■ **Stored data entries**

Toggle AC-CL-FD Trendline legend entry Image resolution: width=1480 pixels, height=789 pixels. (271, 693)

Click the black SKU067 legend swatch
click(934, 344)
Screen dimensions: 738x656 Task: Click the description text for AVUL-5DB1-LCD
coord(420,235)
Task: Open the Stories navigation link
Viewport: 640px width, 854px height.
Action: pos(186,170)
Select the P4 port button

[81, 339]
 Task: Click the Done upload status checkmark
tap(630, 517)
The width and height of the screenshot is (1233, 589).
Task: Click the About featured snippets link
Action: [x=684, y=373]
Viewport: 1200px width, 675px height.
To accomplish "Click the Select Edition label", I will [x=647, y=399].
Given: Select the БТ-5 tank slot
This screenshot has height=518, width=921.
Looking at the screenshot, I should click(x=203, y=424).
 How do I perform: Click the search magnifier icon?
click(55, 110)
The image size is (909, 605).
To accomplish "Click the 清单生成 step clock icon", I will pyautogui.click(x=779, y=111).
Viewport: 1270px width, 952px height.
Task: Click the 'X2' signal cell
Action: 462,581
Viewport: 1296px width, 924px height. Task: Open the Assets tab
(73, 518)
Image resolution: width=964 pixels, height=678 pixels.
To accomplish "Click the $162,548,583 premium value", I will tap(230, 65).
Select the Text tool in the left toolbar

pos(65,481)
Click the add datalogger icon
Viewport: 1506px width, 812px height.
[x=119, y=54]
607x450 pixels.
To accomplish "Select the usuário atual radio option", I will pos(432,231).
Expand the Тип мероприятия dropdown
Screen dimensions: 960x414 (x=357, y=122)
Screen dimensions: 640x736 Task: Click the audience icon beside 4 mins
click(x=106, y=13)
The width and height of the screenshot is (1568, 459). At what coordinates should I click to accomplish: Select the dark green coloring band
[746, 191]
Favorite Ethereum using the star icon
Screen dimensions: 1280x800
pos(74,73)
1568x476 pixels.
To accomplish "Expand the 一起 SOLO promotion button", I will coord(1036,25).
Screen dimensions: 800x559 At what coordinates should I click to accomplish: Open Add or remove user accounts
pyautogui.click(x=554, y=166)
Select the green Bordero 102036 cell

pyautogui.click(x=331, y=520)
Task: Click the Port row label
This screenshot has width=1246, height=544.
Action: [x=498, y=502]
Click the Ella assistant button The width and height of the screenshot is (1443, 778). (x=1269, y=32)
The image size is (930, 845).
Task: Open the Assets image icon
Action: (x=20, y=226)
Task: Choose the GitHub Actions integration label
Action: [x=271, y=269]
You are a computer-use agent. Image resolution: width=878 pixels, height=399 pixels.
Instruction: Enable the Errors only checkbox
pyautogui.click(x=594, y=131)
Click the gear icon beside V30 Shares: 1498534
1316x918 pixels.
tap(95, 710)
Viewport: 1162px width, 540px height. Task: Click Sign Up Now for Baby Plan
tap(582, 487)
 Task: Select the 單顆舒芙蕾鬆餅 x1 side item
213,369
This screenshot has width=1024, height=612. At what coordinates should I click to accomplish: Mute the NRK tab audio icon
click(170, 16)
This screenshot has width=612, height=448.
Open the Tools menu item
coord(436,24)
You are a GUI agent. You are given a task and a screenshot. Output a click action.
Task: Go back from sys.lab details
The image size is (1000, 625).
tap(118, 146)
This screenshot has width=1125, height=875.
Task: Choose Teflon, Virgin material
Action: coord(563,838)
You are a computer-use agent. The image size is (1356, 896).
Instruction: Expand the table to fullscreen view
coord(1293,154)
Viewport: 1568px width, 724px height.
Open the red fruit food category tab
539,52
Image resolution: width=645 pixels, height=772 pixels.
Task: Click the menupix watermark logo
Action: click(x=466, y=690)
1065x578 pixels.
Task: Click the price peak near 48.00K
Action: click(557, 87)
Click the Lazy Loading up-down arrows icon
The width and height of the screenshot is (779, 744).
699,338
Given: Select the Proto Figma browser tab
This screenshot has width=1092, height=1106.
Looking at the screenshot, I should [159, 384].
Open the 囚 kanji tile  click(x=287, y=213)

■ **REQUIRED ACTION**
If a line in the records contains the string "computer", include it in the count; report that count alone.

■ **YOUR SOLUTION**
2